## EXERCISE GOAL
Return each line of the data below unchanged, please.

## THE DATA
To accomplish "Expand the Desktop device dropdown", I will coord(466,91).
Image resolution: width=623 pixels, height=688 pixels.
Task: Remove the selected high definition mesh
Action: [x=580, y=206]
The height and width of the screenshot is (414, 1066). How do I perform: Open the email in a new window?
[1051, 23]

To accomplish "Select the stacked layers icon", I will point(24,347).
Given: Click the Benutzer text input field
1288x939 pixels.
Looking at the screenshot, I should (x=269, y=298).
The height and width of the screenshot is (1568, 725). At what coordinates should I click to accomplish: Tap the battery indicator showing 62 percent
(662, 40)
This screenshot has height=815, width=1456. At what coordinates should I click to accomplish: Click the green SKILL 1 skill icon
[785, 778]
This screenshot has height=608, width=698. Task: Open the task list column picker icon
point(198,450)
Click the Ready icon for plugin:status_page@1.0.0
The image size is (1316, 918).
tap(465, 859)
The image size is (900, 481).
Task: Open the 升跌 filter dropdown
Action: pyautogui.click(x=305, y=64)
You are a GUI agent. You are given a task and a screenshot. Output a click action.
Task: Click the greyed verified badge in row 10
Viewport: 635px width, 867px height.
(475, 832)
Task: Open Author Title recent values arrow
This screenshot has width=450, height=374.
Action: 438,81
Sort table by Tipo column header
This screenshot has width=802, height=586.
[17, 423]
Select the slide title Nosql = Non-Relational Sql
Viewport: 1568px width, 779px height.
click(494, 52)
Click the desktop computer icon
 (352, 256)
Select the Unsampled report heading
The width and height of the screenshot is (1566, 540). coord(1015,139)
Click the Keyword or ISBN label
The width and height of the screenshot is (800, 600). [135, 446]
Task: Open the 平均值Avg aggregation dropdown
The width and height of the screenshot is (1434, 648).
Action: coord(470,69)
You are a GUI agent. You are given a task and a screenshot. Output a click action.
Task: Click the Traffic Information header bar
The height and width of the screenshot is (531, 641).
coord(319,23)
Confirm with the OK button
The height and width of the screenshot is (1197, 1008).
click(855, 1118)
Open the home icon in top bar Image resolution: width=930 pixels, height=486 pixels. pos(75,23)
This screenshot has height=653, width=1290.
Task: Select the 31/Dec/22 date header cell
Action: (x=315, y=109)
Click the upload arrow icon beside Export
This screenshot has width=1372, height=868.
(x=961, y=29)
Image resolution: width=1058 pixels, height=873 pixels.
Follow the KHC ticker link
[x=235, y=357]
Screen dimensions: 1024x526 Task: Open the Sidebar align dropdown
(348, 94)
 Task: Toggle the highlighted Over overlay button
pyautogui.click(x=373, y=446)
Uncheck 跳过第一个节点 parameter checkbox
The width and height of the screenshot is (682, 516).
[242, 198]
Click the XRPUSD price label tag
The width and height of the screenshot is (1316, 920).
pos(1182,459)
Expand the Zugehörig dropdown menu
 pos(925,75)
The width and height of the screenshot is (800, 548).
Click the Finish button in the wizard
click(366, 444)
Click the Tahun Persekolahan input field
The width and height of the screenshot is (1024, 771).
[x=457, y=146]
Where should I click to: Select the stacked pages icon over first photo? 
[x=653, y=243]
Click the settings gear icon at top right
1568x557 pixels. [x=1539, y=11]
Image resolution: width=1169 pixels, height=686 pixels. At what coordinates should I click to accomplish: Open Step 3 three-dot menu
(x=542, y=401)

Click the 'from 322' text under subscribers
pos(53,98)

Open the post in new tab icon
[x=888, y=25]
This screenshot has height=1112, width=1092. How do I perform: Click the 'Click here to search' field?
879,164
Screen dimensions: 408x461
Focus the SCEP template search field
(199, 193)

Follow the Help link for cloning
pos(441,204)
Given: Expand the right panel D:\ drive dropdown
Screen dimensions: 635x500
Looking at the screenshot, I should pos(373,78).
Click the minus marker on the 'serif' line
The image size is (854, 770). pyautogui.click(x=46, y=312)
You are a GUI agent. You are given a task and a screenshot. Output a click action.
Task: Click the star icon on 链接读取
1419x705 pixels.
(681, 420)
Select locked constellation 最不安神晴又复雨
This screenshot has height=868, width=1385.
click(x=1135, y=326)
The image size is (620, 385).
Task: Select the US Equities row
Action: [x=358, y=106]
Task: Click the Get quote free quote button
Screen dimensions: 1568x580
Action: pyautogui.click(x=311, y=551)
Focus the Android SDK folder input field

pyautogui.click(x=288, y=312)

## FINISHED EXERCISE
To accomplish "Expand the Desktop device dropdown", I will coord(466,91).
Image resolution: width=623 pixels, height=688 pixels.
Task: Remove the selected high definition mesh
Action: [x=580, y=206]
The height and width of the screenshot is (414, 1066). How do I perform: Open the email in a new window?
[1051, 23]

To accomplish "Select the stacked layers icon", I will point(24,347).
Given: Click the Benutzer text input field
1288x939 pixels.
Looking at the screenshot, I should (x=269, y=298).
The height and width of the screenshot is (1568, 725). At what coordinates should I click to accomplish: Tap the battery indicator showing 62 percent
(662, 40)
This screenshot has height=815, width=1456. At what coordinates should I click to accomplish: Click the green SKILL 1 skill icon
[785, 778]
This screenshot has height=608, width=698. Task: Open the task list column picker icon
point(198,450)
Click the Ready icon for plugin:status_page@1.0.0
The image size is (1316, 918).
tap(465, 859)
The image size is (900, 481).
Task: Open the 升跌 filter dropdown
Action: pyautogui.click(x=305, y=64)
You are a GUI agent. You are given a task and a screenshot. Output a click action.
Task: Click the greyed verified badge in row 10
Viewport: 635px width, 867px height.
(475, 832)
Task: Open Author Title recent values arrow
This screenshot has width=450, height=374.
Action: 438,81
Sort table by Tipo column header
This screenshot has width=802, height=586.
[17, 423]
Select the slide title Nosql = Non-Relational Sql
Viewport: 1568px width, 779px height.
click(494, 52)
Click the desktop computer icon
 (352, 256)
Select the Unsampled report heading
The width and height of the screenshot is (1566, 540). coord(1015,139)
Click the Keyword or ISBN label
The width and height of the screenshot is (800, 600). [135, 446]
Task: Open the 平均值Avg aggregation dropdown
The width and height of the screenshot is (1434, 648).
Action: coord(470,69)
You are a GUI agent. You are given a task and a screenshot. Output a click action.
Task: Click the Traffic Information header bar
The height and width of the screenshot is (531, 641).
coord(319,23)
Confirm with the OK button
The height and width of the screenshot is (1197, 1008).
click(855, 1118)
Open the home icon in top bar Image resolution: width=930 pixels, height=486 pixels. pos(75,23)
This screenshot has height=653, width=1290.
Task: Select the 31/Dec/22 date header cell
Action: (x=315, y=109)
Click the upload arrow icon beside Export
This screenshot has width=1372, height=868.
(x=961, y=29)
Image resolution: width=1058 pixels, height=873 pixels.
Follow the KHC ticker link
[x=235, y=357]
Screen dimensions: 1024x526 Task: Open the Sidebar align dropdown
(348, 94)
 Task: Toggle the highlighted Over overlay button
pyautogui.click(x=373, y=446)
Uncheck 跳过第一个节点 parameter checkbox
The width and height of the screenshot is (682, 516).
[242, 198]
Click the XRPUSD price label tag
The width and height of the screenshot is (1316, 920).
pos(1182,459)
Expand the Zugehörig dropdown menu
 pos(925,75)
The width and height of the screenshot is (800, 548).
Click the Finish button in the wizard
click(366, 444)
Click the Tahun Persekolahan input field
The width and height of the screenshot is (1024, 771).
[x=457, y=146]
Where should I click to: Select the stacked pages icon over first photo? 
[x=653, y=243]
Click the settings gear icon at top right
1568x557 pixels. [x=1539, y=11]
Image resolution: width=1169 pixels, height=686 pixels. At what coordinates should I click to accomplish: Open Step 3 three-dot menu
(x=542, y=401)

Click the 'from 322' text under subscribers
pos(53,98)

Open the post in new tab icon
[x=888, y=25]
This screenshot has height=1112, width=1092. How do I perform: Click the 'Click here to search' field?
879,164
Screen dimensions: 408x461
Focus the SCEP template search field
(199, 193)

Follow the Help link for cloning
pos(441,204)
Given: Expand the right panel D:\ drive dropdown
Screen dimensions: 635x500
Looking at the screenshot, I should pos(373,78).
Click the minus marker on the 'serif' line
The image size is (854, 770). pyautogui.click(x=46, y=312)
You are a GUI agent. You are given a task and a screenshot. Output a click action.
Task: Click the star icon on 链接读取
1419x705 pixels.
(681, 420)
Select locked constellation 最不安神晴又复雨
This screenshot has height=868, width=1385.
click(x=1135, y=326)
The image size is (620, 385).
Task: Select the US Equities row
Action: [x=358, y=106]
Task: Click the Get quote free quote button
Screen dimensions: 1568x580
Action: pyautogui.click(x=311, y=551)
Focus the Android SDK folder input field

pyautogui.click(x=288, y=312)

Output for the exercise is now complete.